Saudi Arabia declared an oil price war on Russia, which has caused oil prices to significantly drop.
Texas is one of the nation's highest oil-producing states and its economy and budget is often affected by oil prices. According to the Fort Worth Business Press, economic and energy experts and officials in Texas said it is too early to say what the impact will be on the Texas economy. The impact will depend on how long the deadlock between Saudi Arabia and Russia lasts and if the novel coronavirus (COVID-19) outbreak persists.
Officials said that if either remains a crisis, the impact on Texas could be terrible.
“The consequences for Texas of the drop in prices over the weekend will depend on two questions: how low, and how long,” President of the Texas Taxpayers and Research Association Dale Craymer told the Business Press. “Of course, we can’t look at the impact of a drop in oil prices on Texas in a vacuum. Behind all this is the economic impact of the coronavirus, which is still uncertain.”
Texas has an oversupply of oil, which could worsen Saudi Arabia's oil prices and oil increase. In the second half of 2019, there was a decrease in active oil rigs in Texas, which caused thousands of jobs to be lost.

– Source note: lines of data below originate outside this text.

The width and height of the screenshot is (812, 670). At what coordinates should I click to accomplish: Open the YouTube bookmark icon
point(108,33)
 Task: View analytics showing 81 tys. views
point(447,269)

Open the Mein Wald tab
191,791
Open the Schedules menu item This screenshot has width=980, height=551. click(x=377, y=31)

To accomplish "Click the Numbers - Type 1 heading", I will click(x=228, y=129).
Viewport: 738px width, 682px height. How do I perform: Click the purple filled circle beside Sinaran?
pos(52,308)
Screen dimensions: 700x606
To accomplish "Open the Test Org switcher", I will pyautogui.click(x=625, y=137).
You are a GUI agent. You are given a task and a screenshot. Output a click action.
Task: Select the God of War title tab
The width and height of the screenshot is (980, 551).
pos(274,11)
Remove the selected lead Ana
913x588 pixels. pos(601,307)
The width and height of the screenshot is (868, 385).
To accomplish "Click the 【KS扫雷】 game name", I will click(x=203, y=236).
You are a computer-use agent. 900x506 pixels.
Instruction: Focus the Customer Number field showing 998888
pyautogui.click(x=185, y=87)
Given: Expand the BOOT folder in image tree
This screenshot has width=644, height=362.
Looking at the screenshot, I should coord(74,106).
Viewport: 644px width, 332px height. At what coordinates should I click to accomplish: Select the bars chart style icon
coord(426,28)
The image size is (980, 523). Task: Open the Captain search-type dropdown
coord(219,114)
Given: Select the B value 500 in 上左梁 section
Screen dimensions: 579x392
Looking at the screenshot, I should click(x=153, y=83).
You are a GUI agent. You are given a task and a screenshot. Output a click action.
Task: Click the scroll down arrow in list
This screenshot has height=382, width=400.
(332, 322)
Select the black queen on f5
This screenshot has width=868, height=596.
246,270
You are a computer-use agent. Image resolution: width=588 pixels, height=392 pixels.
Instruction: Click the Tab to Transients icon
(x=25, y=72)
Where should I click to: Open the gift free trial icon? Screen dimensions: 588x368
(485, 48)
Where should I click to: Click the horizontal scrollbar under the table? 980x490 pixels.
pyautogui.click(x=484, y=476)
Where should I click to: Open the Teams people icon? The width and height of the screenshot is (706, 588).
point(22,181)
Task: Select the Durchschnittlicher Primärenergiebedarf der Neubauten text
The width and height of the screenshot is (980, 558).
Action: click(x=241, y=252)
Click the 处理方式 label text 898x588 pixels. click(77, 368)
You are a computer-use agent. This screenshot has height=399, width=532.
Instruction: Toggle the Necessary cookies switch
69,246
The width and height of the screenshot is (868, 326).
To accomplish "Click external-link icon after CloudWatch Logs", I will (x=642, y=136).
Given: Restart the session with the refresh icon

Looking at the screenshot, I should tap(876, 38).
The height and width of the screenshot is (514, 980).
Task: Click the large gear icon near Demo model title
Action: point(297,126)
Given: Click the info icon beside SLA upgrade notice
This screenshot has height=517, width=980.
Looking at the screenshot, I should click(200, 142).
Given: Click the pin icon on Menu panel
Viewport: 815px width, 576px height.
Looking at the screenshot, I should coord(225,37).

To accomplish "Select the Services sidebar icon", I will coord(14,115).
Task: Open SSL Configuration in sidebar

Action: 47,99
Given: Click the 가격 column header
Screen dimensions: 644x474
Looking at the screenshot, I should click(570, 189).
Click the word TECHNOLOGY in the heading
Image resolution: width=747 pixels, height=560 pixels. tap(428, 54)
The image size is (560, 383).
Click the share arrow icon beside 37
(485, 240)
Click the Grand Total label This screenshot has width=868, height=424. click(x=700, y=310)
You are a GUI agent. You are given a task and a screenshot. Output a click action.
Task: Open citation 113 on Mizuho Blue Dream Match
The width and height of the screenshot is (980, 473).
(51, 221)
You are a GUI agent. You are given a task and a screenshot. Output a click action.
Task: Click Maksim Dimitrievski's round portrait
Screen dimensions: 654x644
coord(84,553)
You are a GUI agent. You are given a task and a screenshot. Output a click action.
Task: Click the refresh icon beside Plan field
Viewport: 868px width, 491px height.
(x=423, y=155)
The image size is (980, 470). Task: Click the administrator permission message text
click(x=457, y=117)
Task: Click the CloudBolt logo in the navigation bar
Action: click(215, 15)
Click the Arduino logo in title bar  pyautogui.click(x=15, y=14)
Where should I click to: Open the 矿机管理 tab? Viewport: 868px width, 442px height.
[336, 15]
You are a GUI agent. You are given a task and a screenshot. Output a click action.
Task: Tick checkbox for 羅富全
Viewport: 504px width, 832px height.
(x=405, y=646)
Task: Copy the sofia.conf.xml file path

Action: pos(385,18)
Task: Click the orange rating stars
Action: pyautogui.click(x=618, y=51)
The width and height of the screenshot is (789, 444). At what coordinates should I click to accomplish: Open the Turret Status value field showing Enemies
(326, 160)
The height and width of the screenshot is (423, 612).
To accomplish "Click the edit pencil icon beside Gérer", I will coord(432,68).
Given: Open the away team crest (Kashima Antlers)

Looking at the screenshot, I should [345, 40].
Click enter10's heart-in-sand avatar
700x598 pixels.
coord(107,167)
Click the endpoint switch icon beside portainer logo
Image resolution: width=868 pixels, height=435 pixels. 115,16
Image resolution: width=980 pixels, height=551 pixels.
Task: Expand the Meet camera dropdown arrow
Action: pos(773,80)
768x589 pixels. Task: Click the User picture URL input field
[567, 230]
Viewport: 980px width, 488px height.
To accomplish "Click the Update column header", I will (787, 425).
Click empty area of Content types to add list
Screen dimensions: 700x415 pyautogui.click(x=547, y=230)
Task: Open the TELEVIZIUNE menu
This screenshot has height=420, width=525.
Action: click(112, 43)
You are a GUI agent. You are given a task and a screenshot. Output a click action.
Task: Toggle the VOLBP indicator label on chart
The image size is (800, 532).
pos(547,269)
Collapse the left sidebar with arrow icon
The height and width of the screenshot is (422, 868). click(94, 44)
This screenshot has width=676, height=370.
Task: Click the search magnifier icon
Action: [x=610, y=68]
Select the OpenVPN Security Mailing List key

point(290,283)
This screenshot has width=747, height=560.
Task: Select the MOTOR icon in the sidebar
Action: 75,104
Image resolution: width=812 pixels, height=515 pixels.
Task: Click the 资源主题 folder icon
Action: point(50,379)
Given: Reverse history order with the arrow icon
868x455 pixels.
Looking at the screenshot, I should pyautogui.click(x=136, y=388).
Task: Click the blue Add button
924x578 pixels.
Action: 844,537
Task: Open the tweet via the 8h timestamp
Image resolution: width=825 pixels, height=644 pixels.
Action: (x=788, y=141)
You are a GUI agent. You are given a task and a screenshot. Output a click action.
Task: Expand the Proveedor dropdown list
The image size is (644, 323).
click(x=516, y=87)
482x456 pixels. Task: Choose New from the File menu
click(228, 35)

Employment and tax revenues decline when oil production slows down. Budget cuts at local and state levels often come with slow oil production as well.
Glenn Hegar, Texas comptroller, said he predicted last year's oil prices to be approximately $50 per barrel. Hegar also said Texas' economy remains strong, but will be monitored.
“Certainly Texas has exposure if oil prices remain depressed for a sustained period of time, and slowdowns in economic activity related to the COVID-19 outbreak could also be a headwind,” Hegar said. “We are still only six months into the current budget cycle, however, and it is too early to tell with certainty how current fluctuations will impact long term economic performance and state revenues.”
Craymer said that Texas does have some cushion in the budget too. The budget has $2.9 billion to spare in addition to an $8 billion rainy day fund.
Eva De Luna Castro of the Center for Public Policy Priorities said it is too early to tell how Texas will deal with the situation.
“If things don’t rapidly improve, the agencies may be told to start cutting in their current budgets just to make room,” she told the Business Press.
De Luna Castro said lawmakers are more restricted after giving public schools more funding last year, which would make it so the government doesn't have to increase taxes.
“Just to not cut aid for students, the state has to come up with more and more money,” she said.
Due to a diversified economy, Texas can better handle an oil price drop. In 2014 when oil prices dropped, it made the oil industry cut prices to become more efficient.
Michale Webber, University of Texas at Austin energy resources professor, said the COVID-19 virus will change the economy. When oil prices drop, the demand for oil typically rises.
“There is significant demand disruption going on from coronavirus,” Webber said. “This is unique and that could be really bad.”
In an interview with Bloomberg, Faith Birol, executive director of the International Energy Agency, said “the situation we are witnessing today seems to have no equal in oil market history."
President of the Texas Oil & Gas Association Todd Staples is hopeful.
“While the current circumstances are very difficult and impactful to operations and employees, Texas oil and natural gas companies have proven themselves nimble and innovative in challenging times,” Staples said in a statement. “Historically, when oil prices have been down, free market principles, science-based regulations and ingenuity helped Texas operators weather downturns. Recent developments remind us that benefits associated with a thriving energy sector are not guaranteed.”